§ **PROMPT**: Where the string "share" occurs in a line of the data below, that line should be copied.

§ **DATASET RECORDS**:

.....

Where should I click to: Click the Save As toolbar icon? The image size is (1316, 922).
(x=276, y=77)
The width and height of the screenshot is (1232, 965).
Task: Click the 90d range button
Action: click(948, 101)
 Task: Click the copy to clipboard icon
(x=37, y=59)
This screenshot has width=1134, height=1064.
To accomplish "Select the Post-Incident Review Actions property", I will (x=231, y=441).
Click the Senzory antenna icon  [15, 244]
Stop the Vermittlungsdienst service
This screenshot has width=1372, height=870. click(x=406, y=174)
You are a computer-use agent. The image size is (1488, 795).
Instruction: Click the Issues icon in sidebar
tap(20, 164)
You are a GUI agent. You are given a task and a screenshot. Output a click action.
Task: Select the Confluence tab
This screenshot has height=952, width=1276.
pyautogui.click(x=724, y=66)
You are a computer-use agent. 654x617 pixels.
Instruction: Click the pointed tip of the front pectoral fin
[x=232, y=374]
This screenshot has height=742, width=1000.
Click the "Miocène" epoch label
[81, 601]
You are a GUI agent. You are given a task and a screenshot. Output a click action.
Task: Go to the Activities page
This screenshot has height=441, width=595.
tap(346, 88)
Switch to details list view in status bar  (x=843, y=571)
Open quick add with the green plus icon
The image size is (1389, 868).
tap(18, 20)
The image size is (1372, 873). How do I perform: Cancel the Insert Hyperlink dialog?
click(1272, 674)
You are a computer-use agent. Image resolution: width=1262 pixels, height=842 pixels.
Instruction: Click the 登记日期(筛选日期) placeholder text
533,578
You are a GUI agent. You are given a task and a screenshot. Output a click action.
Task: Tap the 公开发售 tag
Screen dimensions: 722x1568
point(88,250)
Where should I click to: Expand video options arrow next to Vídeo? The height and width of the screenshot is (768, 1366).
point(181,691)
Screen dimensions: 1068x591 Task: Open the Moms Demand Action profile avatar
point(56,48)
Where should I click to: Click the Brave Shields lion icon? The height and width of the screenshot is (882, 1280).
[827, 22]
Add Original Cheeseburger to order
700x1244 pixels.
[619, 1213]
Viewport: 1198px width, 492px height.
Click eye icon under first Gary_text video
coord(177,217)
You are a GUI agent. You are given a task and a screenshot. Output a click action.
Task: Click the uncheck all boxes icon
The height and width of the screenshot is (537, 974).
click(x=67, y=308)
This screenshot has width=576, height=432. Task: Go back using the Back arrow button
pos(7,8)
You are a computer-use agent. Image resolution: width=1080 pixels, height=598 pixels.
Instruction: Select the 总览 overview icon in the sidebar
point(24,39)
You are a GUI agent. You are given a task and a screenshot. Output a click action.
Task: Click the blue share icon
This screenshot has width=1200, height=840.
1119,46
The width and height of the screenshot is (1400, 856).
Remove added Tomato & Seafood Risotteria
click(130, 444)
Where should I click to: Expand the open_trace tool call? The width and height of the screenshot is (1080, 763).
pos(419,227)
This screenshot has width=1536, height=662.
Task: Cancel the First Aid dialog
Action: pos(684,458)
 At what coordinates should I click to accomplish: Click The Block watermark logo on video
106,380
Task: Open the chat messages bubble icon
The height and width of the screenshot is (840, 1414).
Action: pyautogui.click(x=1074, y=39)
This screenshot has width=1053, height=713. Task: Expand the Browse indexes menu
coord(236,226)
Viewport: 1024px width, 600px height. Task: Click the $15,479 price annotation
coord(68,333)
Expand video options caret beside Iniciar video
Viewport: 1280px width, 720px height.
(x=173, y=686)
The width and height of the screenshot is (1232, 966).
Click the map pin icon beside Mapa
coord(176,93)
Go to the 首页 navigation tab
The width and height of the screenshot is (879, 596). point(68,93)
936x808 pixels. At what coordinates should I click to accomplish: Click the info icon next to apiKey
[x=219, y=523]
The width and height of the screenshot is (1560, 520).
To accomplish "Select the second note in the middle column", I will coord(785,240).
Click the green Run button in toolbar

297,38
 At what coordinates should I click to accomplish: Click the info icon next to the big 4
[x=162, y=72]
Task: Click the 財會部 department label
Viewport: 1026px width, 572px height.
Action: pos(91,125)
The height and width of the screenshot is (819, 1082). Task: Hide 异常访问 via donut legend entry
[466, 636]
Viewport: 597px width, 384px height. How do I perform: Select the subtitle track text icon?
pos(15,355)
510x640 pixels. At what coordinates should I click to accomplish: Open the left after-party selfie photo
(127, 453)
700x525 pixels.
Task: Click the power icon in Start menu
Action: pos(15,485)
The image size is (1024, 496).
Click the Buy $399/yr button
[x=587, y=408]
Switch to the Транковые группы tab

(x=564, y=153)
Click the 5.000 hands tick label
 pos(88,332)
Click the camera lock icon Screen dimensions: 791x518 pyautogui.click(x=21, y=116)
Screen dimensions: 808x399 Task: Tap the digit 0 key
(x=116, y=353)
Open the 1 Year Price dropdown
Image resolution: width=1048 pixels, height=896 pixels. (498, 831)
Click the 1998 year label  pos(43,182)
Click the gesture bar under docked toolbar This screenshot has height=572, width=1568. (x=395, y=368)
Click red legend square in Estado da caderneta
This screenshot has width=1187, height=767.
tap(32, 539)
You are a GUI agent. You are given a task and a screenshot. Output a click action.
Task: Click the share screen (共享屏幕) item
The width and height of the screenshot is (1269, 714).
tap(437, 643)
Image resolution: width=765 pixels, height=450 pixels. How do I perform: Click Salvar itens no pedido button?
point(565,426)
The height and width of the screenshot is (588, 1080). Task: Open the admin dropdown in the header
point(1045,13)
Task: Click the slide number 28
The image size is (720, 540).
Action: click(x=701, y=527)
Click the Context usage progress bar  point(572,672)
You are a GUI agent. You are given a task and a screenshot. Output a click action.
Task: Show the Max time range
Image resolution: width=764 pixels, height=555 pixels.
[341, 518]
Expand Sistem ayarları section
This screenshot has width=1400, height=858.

.....

§ **WRITTEN ANSWER**:
Task: Click the blue share icon
Task: Click the share screen (共享屏幕) item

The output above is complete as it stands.